Por: Virgílio Timana
O recente caso da jovem de 17 anos dada como morta e que, dias depois, reapareceu viva enquanto o seu marido era mantido preso e torturado pela Polícia da República de Moçambique (PRM), é mais do que um retrato de falha institucional. É um grito de alerta sobre o colapso ético, jurídico e moral de um sistema que parece mais preocupado em encontrar culpados do que em apurar a verdade.
Abel, um jovem como tantos outros, foi transformado de marido desesperado em “assassino” aos olhos da polícia, dos mídia e, o mais grave, da sociedade. Sem uma prova concreta, sem sequer o corpo da suposta vítima, foi detido durante 15 dias, torturado, coagido a confessar um crime que não cometeu, e libertado sem um único documento assinado.
E o que dizer da PRM? Estamos a falar de uma instituição que, sem confirmar se a pessoa estava realmente morta, decidiu prender e torturar um cidadão com base em “circunstâncias suspeitas”. Isto é investigação ou perseguição? É inadmissível que, em pleno século XXI, ainda se utilize a tortura como método de obtenção de provas — algo absolutamente ilegal, inconstitucional e imoral.
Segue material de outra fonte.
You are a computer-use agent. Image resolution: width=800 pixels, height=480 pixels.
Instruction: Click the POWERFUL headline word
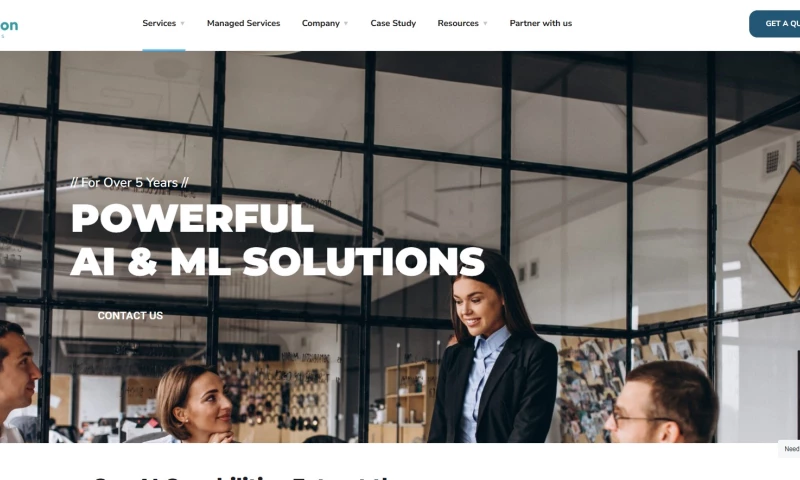tap(192, 218)
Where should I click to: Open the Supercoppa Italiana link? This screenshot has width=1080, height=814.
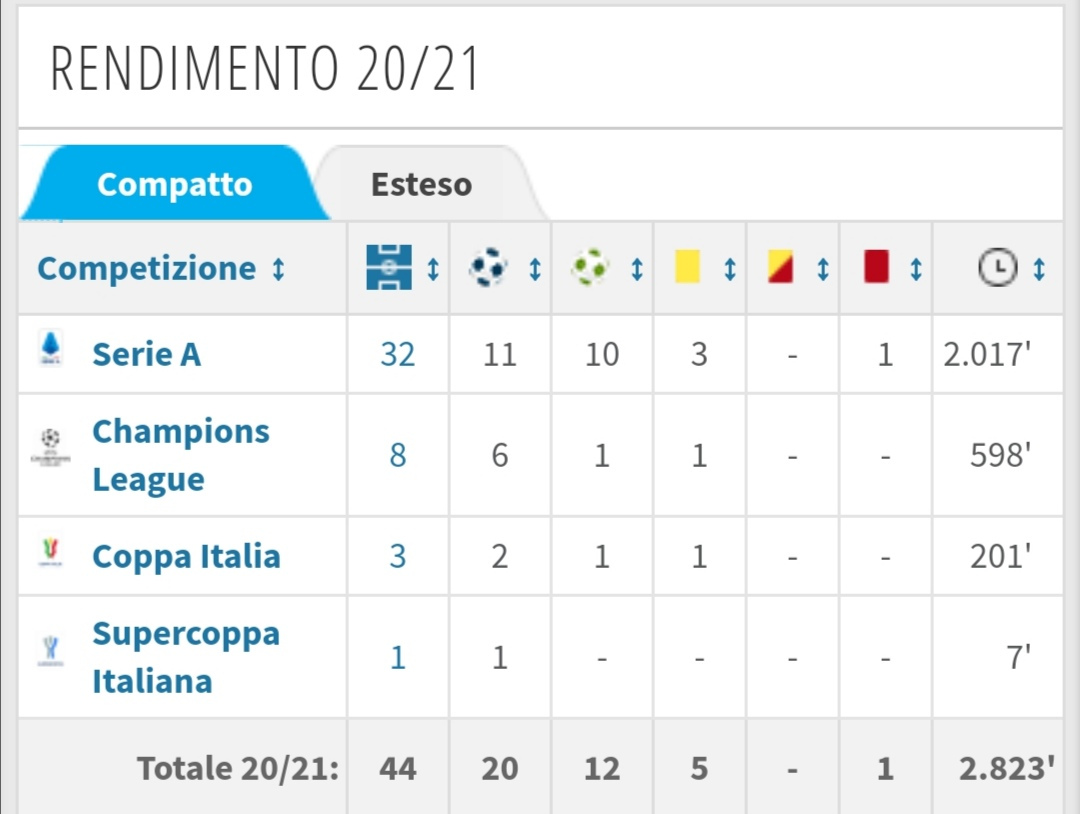[x=186, y=657]
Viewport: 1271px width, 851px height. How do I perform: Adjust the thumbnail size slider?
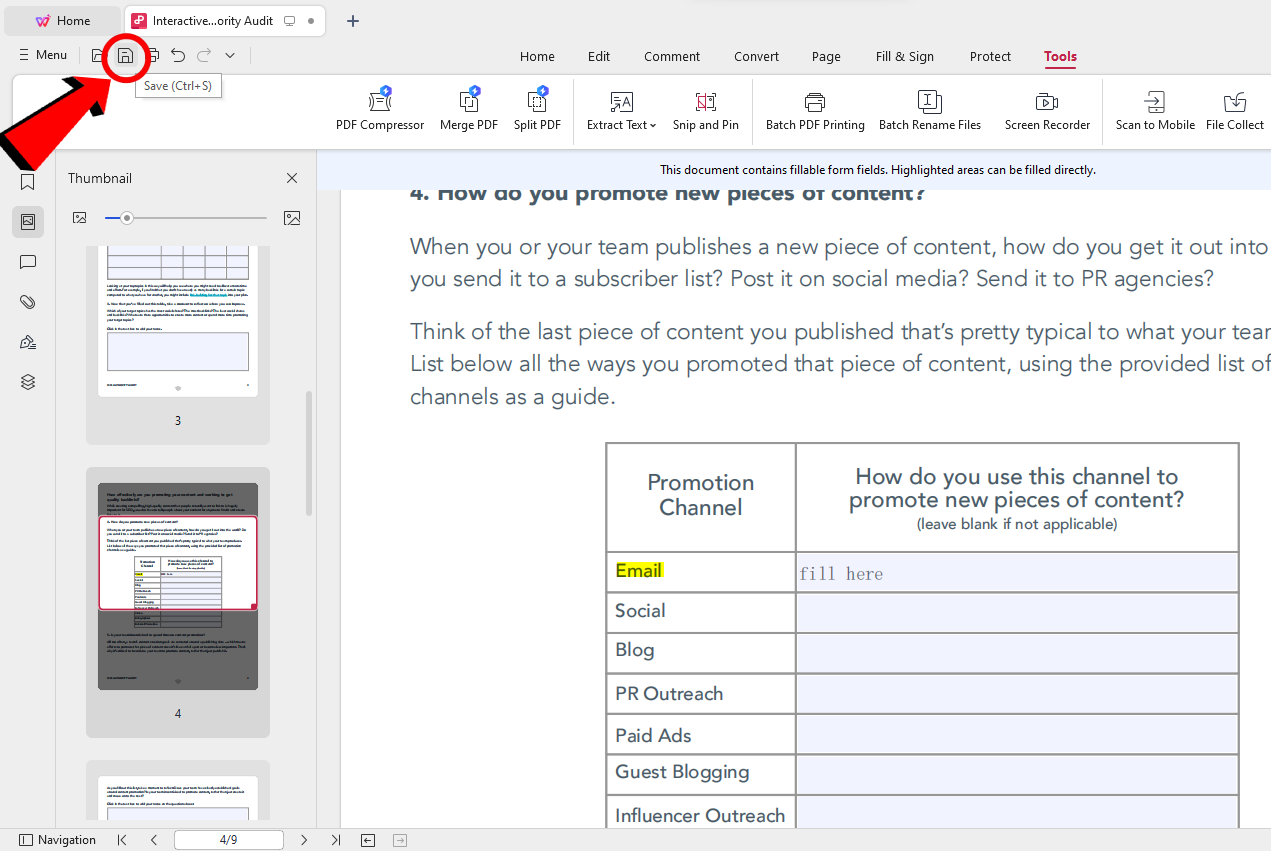(x=127, y=218)
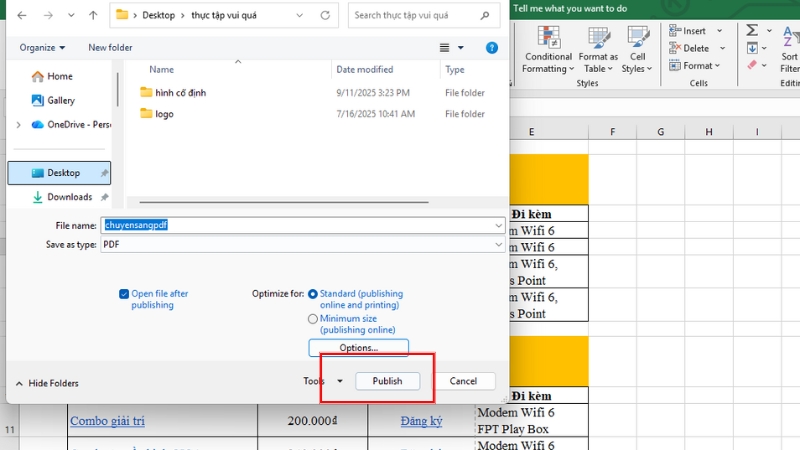Click the Clear eraser icon
Viewport: 800px width, 450px height.
tap(752, 66)
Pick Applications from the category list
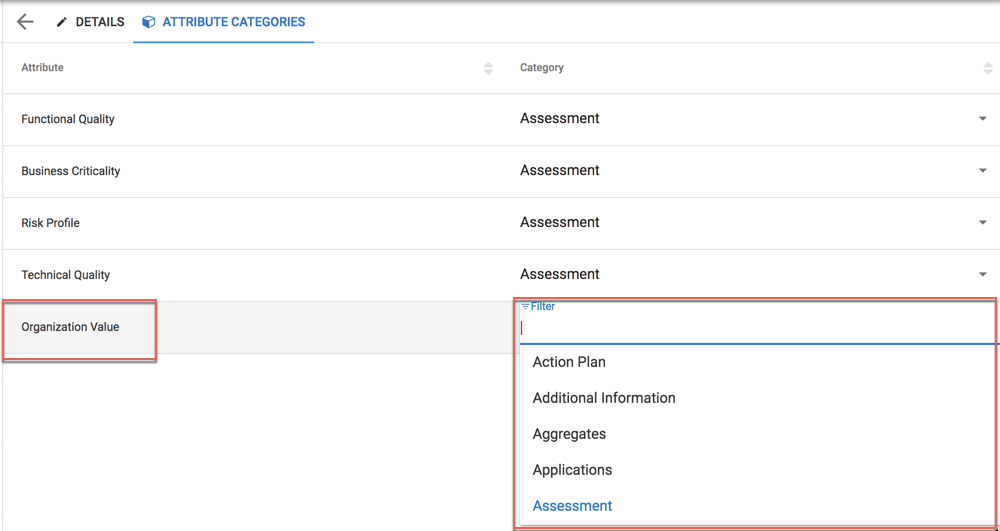Image resolution: width=1000 pixels, height=531 pixels. [572, 470]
“Prender para investigar” não é justiça. É abuso de poder. É uma inversão do processo legal. Num Estado de Direito, a prisão é uma medida extrema, usada quando há fortes indícios e risco de fuga ou de obstrução da justiça. Não é o ponto de partida de uma investigação.
Mas a polícia não foi a única a falhar. Nós, sociedade, também falhámos. Apontamos o dedo, espalhamos boatos, chamamos Abel de assassino, sem ouvir, sem questionar, sem considerar a possibilidade da sua inocência. Em vez de exigir provas, exigimos punições. Em vez de apoiar, condenamos. Este comportamento colectivo alimenta um sistema de injustiças em cadeia. Quantos “Abéis” estarão hoje atrás das grades, esquecidos, por crimes que nunca cometeram?
Este episódio é mais uma prova do despreparo da PRM na condução de investigações criminais. Um sistema que responde à pressão com violência, que substitui a evidência pela suposição e que expõe inocentes ao linchamento público não pode ser chamado de sistema de justiça. É um sistema de opressão.
E agora, quem vai pagar pelos danos morais causados a este jovem? A imagem pública de Abel foi destruída. A sua dignidade, violada. Os seus direitos, ignorados. E o mínimo que se espera é que o Estado reconheça o erro, peça desculpas públicas e o indemnize de forma justa. Mas, mais do que isso, é urgente que se faça uma reforma séria nas estruturas da PRM, com responsabilização efectiva de quem tortura, abusa e prende sem provas.
Eu não sei se ainda posso chamar isto de país. Este não é o Moçambique em que me reconheço. É um Moçambique onde ser pobre e suspeito é crime. Onde as instituições que deveriam proteger o cidadão se tornam o seu maior pesadelo.
Se queremos um país mais justo, precisamos de começar por valorizar a presunção de inocência. Precisamos de parar de normalizar o abuso policial. Precisamos de exigir que a polícia investigue com inteligência, não com violência. E, sobretudo, precisamos de olhar para cada “Abel” como uma lembrança viva do que acontece quando a justiça falha — e quando a sociedade, cúmplice, escolhe o silêncio.
Por um Moçambique onde a justiça não seja apenas um conceito bonito na Constituição, mas uma realidade na vida de todos.